I disagree with this dim view of technology for a whole host of reasons. But my addiction to texting and Gchat notwithstanding, it’s my family’s involvement with small charitable projects in Kenya that proved to me that the internet is so much more than a tool of convenience. It can provide an overwhelming level of human interaction that was unavailable to us just ten years ago.
Last Thursday, my father e-mailed me to let me know that he and my mother had given the go-ahead for construction to begin on a school outside Nairobi. When it’s completed, the school will serve as a home to 30 Kenyan children whose parents have died of AIDS and have no other means of support. But it will also represent two years of fundraising and management on the part of my parents, coupled with dogged organization and negotiating on the part of the two Kenyan priests who will administer the school. So when I heard construction could begin, I e-mailed Father Boniface Mungai, one of the priests in charge of the project in Kenya, to wish him congratulations.

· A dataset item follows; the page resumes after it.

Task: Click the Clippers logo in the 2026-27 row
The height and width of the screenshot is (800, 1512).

I have only met Boniface twice, but because we keep in touch regularly, and because I have seen pictures of his family, ordination, and parish, we are much closer than we would have been after only two face-to-face meetings. Knowing the person who is receiving the donations to build the school makes the project itself all the more real to me.

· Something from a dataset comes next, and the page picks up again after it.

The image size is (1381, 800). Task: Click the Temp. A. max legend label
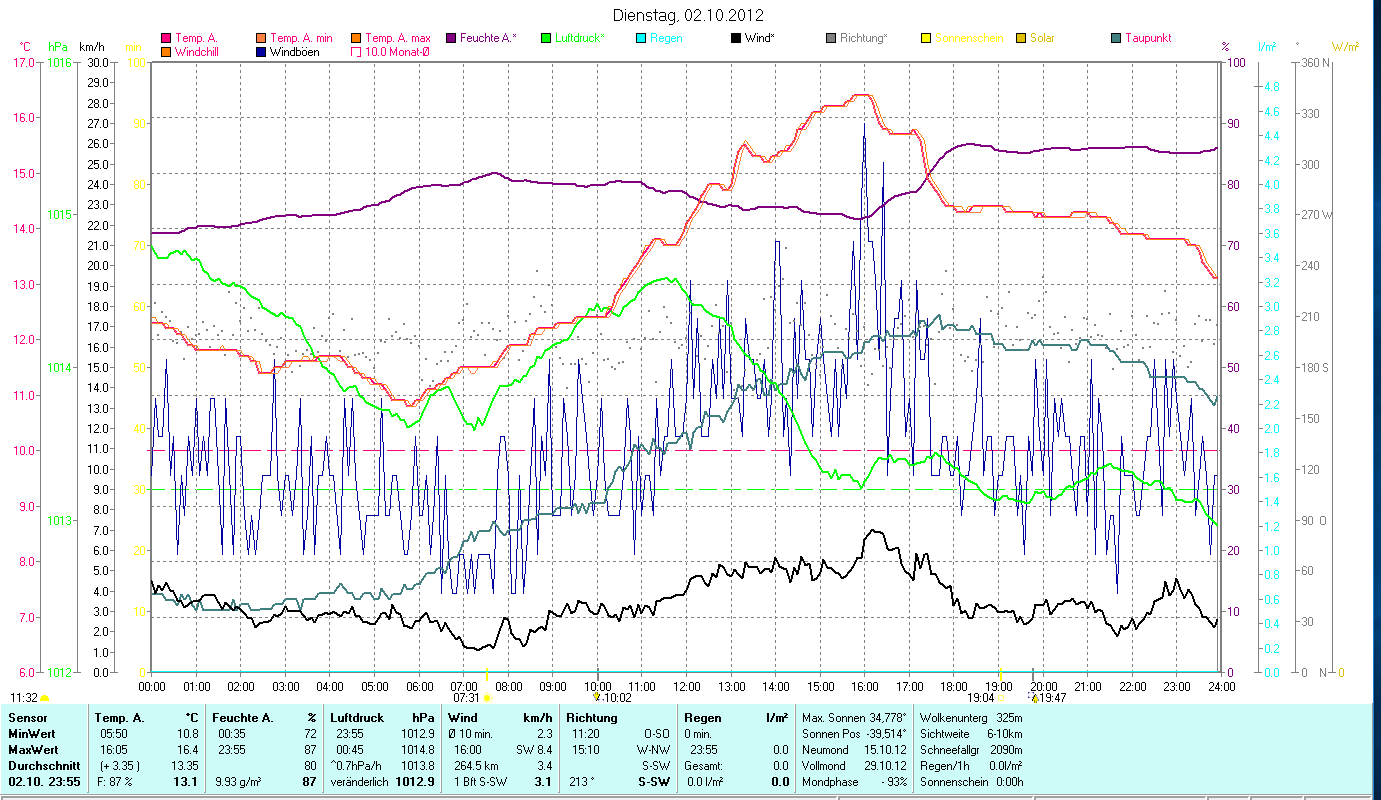click(x=397, y=38)
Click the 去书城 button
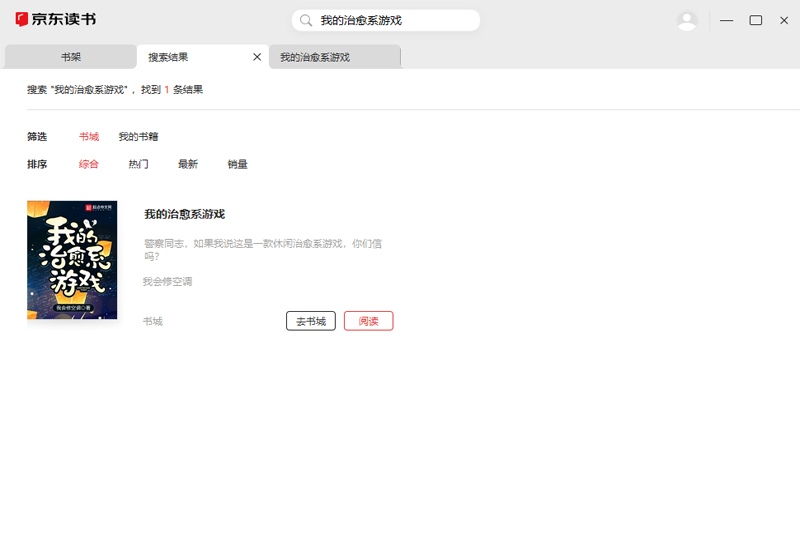 click(x=310, y=321)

The internet has expedited the process of building the school every step of the way. Once Boniface and another administrator, Father Kimani, had secured four bids for the construction contract, there was no need to arrange for both of them and both of my parents to coordinate an (expensive) phone call. They hashed out the details electronically and quickly settled on a bid. My parents’ ability to be hyper-involved in the contracting and planning of the school has helped bridge cultural barriers that may have gotten in the way of progress otherwise, too. My mother said that Boniface and Father Kimani’s understanding that they needed to keep my parents apprised of the schools progress created a “kind of a melding between our United States expectations of ‘we need a date when this is going to be done’ and Kenyan expectations of, ‘whenever you get around to it.’”
Of course, my parents had to rely on “traditional” tools to fund the school, too, such as connections to wealthy potential donors. Their largest donor, however, and partner in overseeing the project, is an Austrian doctor whom my mother communicated with for months before finally meeting her.
The school grew out of a project of my mother’s that relied upon the same type of relationships, built and sustained over the internet. For about a year and a half before they committed to funding the school, my mother ran an informal child sponsorship program, through which members of our parish could donate tuition money for children in Boniface’s parish.
The idea of supporting a child’s education is a powerful one, but what made the project all the more popular amongst potential supporters were the pictures and updates that my mother received about the children and passed on to the donors—something she plans to continue doing once the school is running. It’s been an effective way to ensure that people continue to give, she said, since donors are not just “sponsoring a child in Africa.” they know the child’s name, family situation, and progress. They can put a face to the child’s name.